在我们获取训练数据的过程中,有时候我们需要从B站下载一些视频,我们通常是使用关键字进行搜索,这时会出来一些包含关键字的页面,我写了一个小工具,可以对当前页面下的所有视频进行爬取并保存,代码如下:
from selenium import webdriver
from selenium.webdriver.common.keys import Keys #需要引入 keys 包
from selenium.webdriver.common.by import By
import time
import os
import requests
import urllib
from bs4 import BeautifulSoup
import re
import functools
from threading import Thread
def timeout(timeout):
def deco(func):
@functools.wraps(func)
def wrapper(*args,**kwargs):
res = [Exception('function [%s] timeout [%s seconds] exceeded!' % (func.__name__,timeout))]
def newFunc():
try:
res[0] = func(*args,**kwargs)
except Exception as e:
res[0] = e
t = Thread(target=newFunc)
t.daemon = True
try:
t.start()
t.join(timeout)
except Exception as je:
print('error starting thread')
raise je
ret = res[0]
if isinstance(ret,BaseException):
raise ret
return ret
return wrapper
return deco
def save_video(video_url):
command = 'you-get {}'.format(video_url)
os.system(command)
url = 'https://search.bilibili.com/all?keyword=%E7%AC%AC%E4%B8%89%E5%B1%8A%E6%98%9F%E7%81%AB%E6%9D%AF%E7%83%9B%E5%85%89%E8%B5%9B%E5%8C%BA&page=4' #要下载页面的网址
options = webdriver.ChromeOptions()

——————————

- _任务要求 1_
把记录里从含有“How do I perform: Click”的那一行起、一直到记录末尾的这几行(两头都算)改写成 JSON 字符串列表,每行一项,空行不要,图片也别放进去。

——————————

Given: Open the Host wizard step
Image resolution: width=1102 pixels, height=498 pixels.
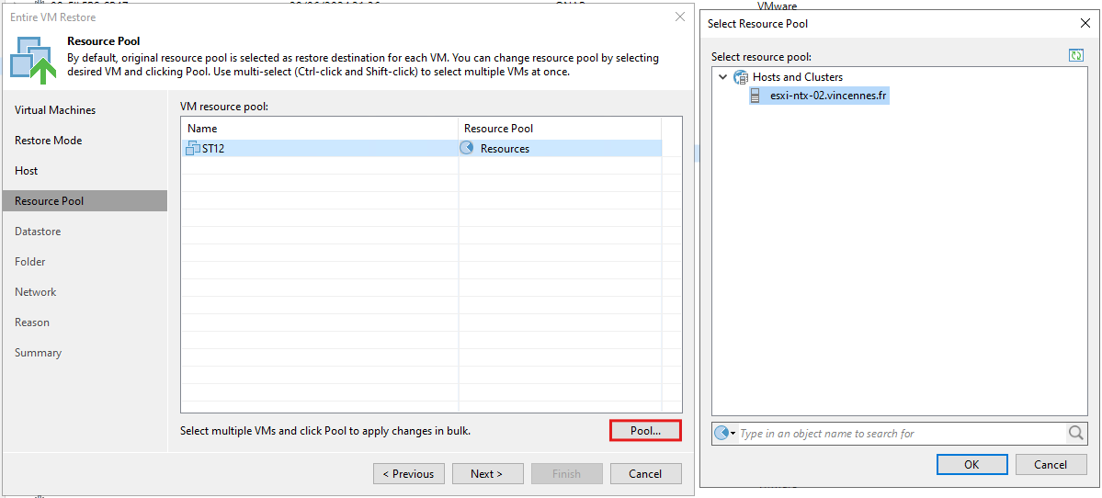Looking at the screenshot, I should click(27, 171).
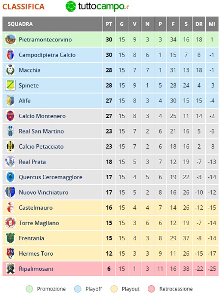Image resolution: width=221 pixels, height=295 pixels.
Task: Select the Ripalimosani team crest icon
Action: coord(10,269)
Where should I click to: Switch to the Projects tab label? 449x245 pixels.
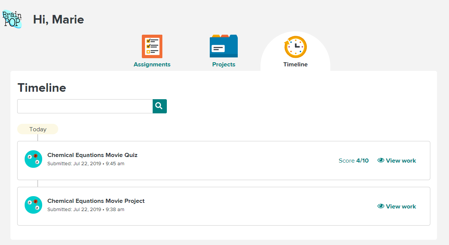coord(224,65)
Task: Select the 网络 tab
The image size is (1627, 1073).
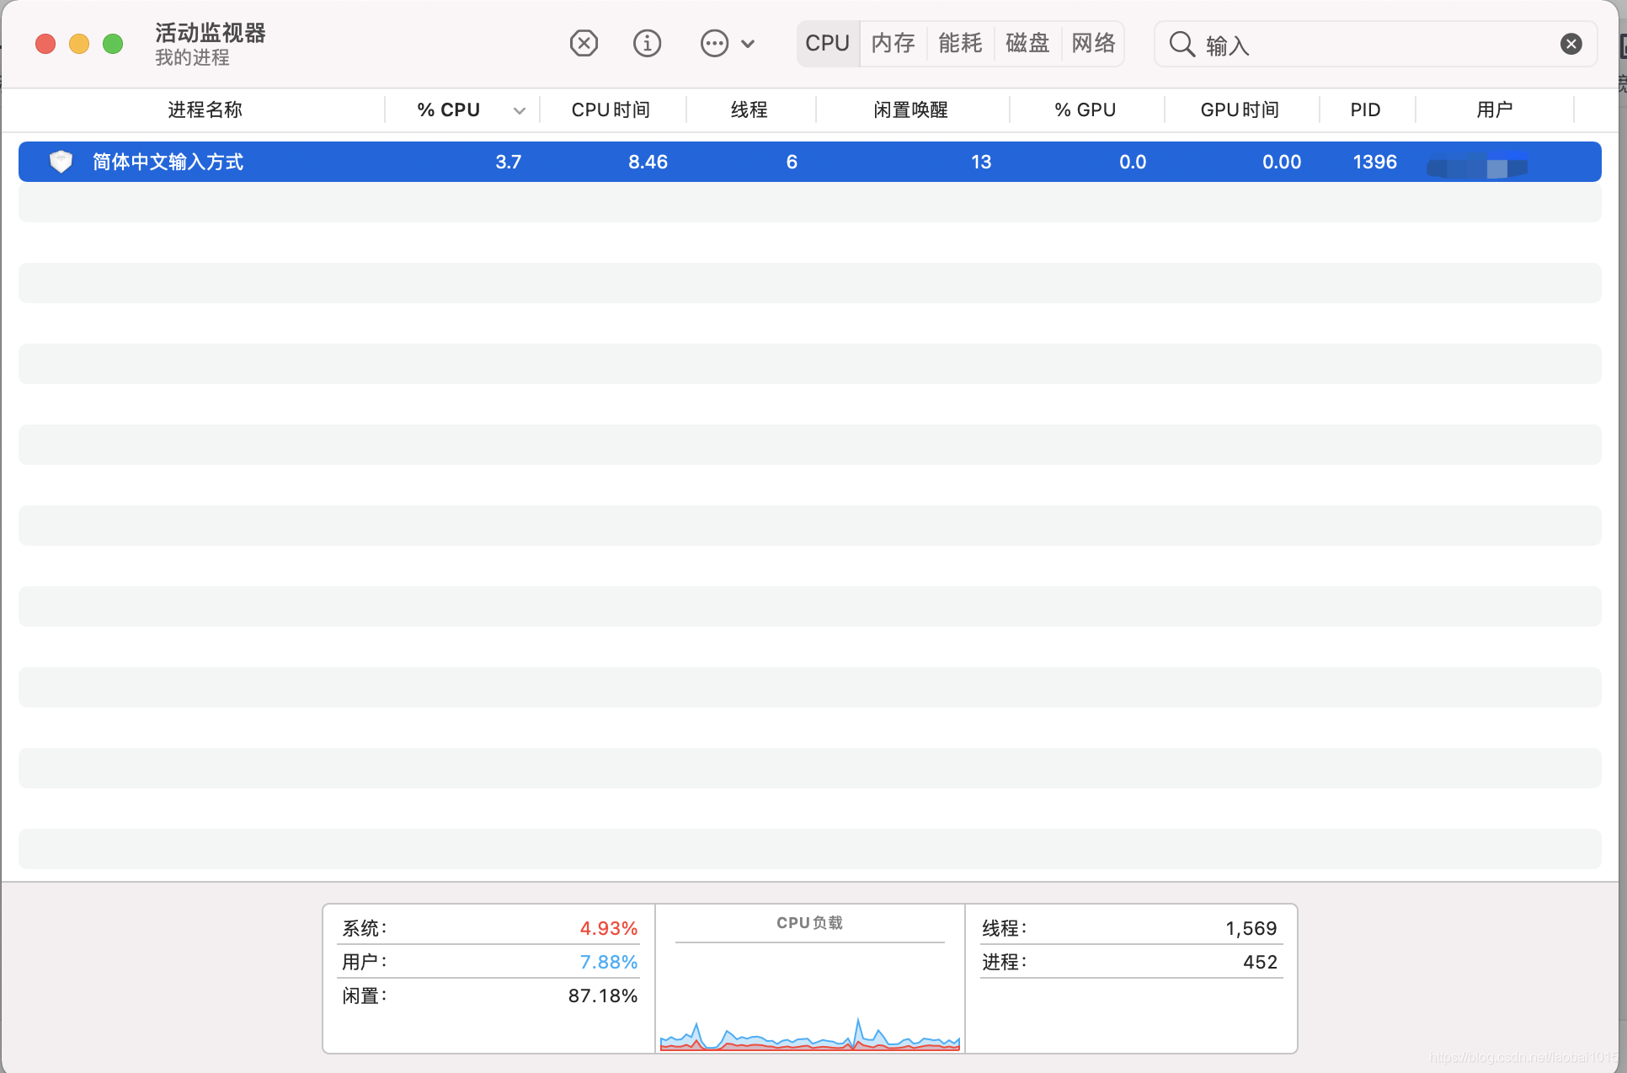Action: pos(1093,43)
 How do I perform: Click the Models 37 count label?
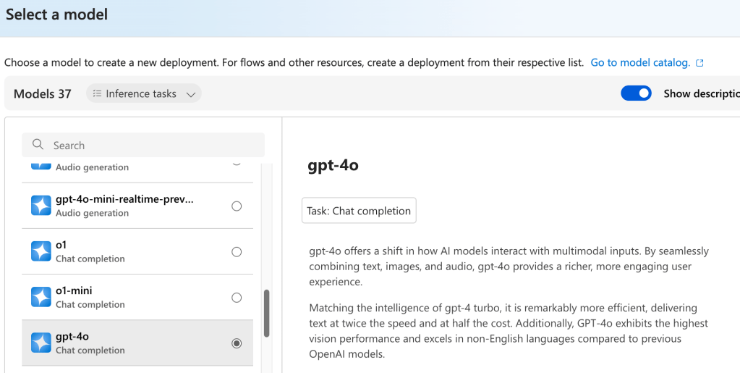[43, 93]
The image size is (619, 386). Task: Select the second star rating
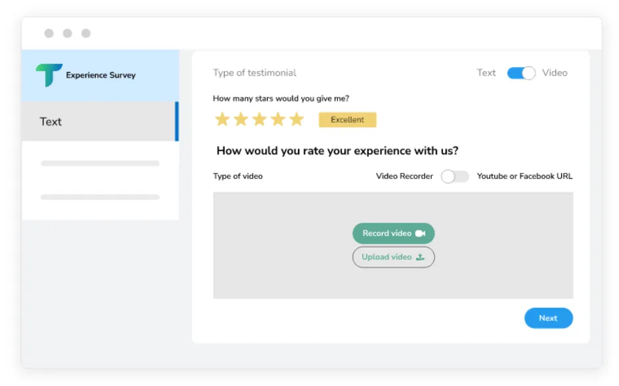[241, 119]
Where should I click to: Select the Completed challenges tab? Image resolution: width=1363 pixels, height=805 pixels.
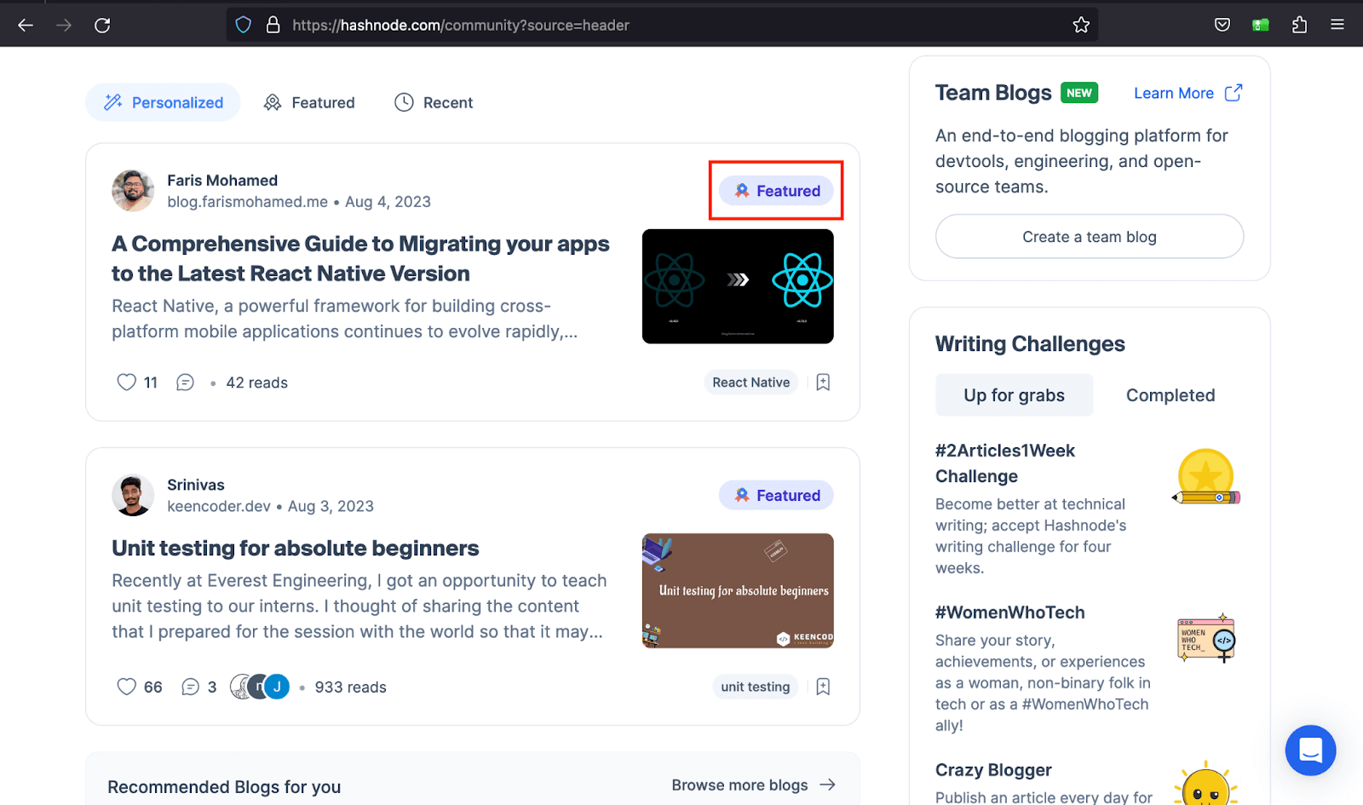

——————————

- _任务要求 2_
从讲B站视频爬取小工具的那段文字停下的地方接着往下写。

- _最终结果 1_
[
  " How do I perform: Click the Models 37 count label?",
  "[43, 93]",
  "The image size is (619, 386). Task: Select the second star rating",
  "[241, 119]",
  "Where should I click to: Select the Completed challenges tab? Image resolution: width=1363 pixels, height=805 pixels."
]

- _最终结果 2_
options.add_experimental_option('excludeSwitches', ['enable-logging'])
code = open('bzhan_url_1130.txt', 'a', encoding = 'utf-8') #首先保存视频链接,以免一边爬取一边下载出错
browser = webdriver.Chrome(options=options)
browser.get(url)
browser.maximize_window()
browser.refresh()
time.sleep(4)
browser.execute_script('window.scrollTo(0,document.body.scrollHeight)')
for j in range(12):
i = int(url.split('=')[-1]) + 1
if i==0:
xpath = '/html/body/div[3]/div/div[2]/div/div[1]/div[2]/ul/li[{}]/a'.format(j+1)
else:
xpath = '/html/body/div[3]/div/div[2]/div/div[1]/ul/li[{}]/a'.format(j+1)
try:
src_list = browser.find_element_by_xpath(xpath)
video_path = src_list.get_attribute('href')
# save_video(video_path)
code.write(video_path+'\n')
code.flush()
except Exception as e:
print('此页面没有更多内容了...')
break
code.close()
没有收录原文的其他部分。